» **WORK ORDER**
Copy the data exactly.
┄┄┄┄┄┄┄┄┄┄┄┄┄┄┄┄┄┄┄┄
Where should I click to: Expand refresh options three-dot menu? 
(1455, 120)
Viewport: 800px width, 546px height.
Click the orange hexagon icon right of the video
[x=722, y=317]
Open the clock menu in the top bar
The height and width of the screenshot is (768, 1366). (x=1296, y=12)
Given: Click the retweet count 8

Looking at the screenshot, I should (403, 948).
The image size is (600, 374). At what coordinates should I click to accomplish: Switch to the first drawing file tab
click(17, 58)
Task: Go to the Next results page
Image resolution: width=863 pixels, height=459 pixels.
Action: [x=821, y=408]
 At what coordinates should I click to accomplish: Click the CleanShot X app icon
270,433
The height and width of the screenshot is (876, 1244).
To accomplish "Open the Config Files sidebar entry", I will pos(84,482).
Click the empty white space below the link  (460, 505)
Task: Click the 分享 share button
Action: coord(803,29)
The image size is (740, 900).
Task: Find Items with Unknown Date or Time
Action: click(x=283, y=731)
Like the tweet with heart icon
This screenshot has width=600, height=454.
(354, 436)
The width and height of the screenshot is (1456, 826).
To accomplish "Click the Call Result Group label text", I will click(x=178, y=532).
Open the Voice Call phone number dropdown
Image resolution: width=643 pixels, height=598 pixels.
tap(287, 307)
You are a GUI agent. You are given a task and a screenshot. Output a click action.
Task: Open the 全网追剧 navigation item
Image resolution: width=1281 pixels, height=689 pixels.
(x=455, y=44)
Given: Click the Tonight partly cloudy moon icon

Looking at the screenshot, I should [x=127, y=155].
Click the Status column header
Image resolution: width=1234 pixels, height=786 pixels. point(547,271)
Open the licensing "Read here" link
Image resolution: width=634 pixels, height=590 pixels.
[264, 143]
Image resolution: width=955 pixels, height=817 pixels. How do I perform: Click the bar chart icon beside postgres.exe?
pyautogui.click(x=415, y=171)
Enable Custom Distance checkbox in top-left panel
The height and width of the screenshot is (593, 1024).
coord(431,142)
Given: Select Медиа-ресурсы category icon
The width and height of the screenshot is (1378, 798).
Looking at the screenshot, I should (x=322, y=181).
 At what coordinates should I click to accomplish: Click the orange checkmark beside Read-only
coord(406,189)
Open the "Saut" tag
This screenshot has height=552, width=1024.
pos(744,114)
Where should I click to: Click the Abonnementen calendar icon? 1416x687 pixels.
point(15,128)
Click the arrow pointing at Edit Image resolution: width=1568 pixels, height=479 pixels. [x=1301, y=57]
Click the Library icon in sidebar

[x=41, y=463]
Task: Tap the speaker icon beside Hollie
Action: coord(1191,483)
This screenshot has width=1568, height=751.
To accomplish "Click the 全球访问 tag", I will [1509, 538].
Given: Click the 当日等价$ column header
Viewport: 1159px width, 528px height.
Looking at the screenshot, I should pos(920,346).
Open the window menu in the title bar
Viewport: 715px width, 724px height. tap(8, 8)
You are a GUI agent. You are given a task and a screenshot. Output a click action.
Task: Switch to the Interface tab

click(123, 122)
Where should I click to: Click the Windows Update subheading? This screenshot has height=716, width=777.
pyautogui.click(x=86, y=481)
┄┄┄┄┄┄┄┄┄┄┄┄┄┄┄┄┄┄┄┄
» **ANSWER SECTION**
Where should I click to: Expand refresh options three-dot menu? 
(1455, 120)
Viewport: 800px width, 546px height.
Click the orange hexagon icon right of the video
[x=722, y=317]
Open the clock menu in the top bar
The height and width of the screenshot is (768, 1366). (x=1296, y=12)
Given: Click the retweet count 8

Looking at the screenshot, I should (403, 948).
The image size is (600, 374). At what coordinates should I click to accomplish: Switch to the first drawing file tab
click(17, 58)
Task: Go to the Next results page
Image resolution: width=863 pixels, height=459 pixels.
Action: [x=821, y=408]
 At what coordinates should I click to accomplish: Click the CleanShot X app icon
270,433
The height and width of the screenshot is (876, 1244).
To accomplish "Open the Config Files sidebar entry", I will pos(84,482).
Click the empty white space below the link  (460, 505)
Task: Click the 分享 share button
Action: coord(803,29)
The image size is (740, 900).
Task: Find Items with Unknown Date or Time
Action: click(x=283, y=731)
Like the tweet with heart icon
This screenshot has width=600, height=454.
(354, 436)
The width and height of the screenshot is (1456, 826).
To accomplish "Click the Call Result Group label text", I will click(x=178, y=532).
Open the Voice Call phone number dropdown
Image resolution: width=643 pixels, height=598 pixels.
tap(287, 307)
You are a GUI agent. You are given a task and a screenshot. Output a click action.
Task: Open the 全网追剧 navigation item
Image resolution: width=1281 pixels, height=689 pixels.
(x=455, y=44)
Given: Click the Tonight partly cloudy moon icon

Looking at the screenshot, I should [x=127, y=155].
Click the Status column header
Image resolution: width=1234 pixels, height=786 pixels. point(547,271)
Open the licensing "Read here" link
Image resolution: width=634 pixels, height=590 pixels.
[264, 143]
Image resolution: width=955 pixels, height=817 pixels. How do I perform: Click the bar chart icon beside postgres.exe?
pyautogui.click(x=415, y=171)
Enable Custom Distance checkbox in top-left panel
The height and width of the screenshot is (593, 1024).
coord(431,142)
Given: Select Медиа-ресурсы category icon
The width and height of the screenshot is (1378, 798).
Looking at the screenshot, I should (x=322, y=181).
 At what coordinates should I click to accomplish: Click the orange checkmark beside Read-only
coord(406,189)
Open the "Saut" tag
This screenshot has height=552, width=1024.
pos(744,114)
Where should I click to: Click the Abonnementen calendar icon? 1416x687 pixels.
point(15,128)
Click the arrow pointing at Edit Image resolution: width=1568 pixels, height=479 pixels. [x=1301, y=57]
Click the Library icon in sidebar

[x=41, y=463]
Task: Tap the speaker icon beside Hollie
Action: coord(1191,483)
This screenshot has width=1568, height=751.
To accomplish "Click the 全球访问 tag", I will [1509, 538].
Given: Click the 当日等价$ column header
Viewport: 1159px width, 528px height.
Looking at the screenshot, I should pos(920,346).
Open the window menu in the title bar
Viewport: 715px width, 724px height. tap(8, 8)
You are a GUI agent. You are given a task and a screenshot. Output a click action.
Task: Switch to the Interface tab

click(123, 122)
Where should I click to: Click the Windows Update subheading? This screenshot has height=716, width=777.
pyautogui.click(x=86, y=481)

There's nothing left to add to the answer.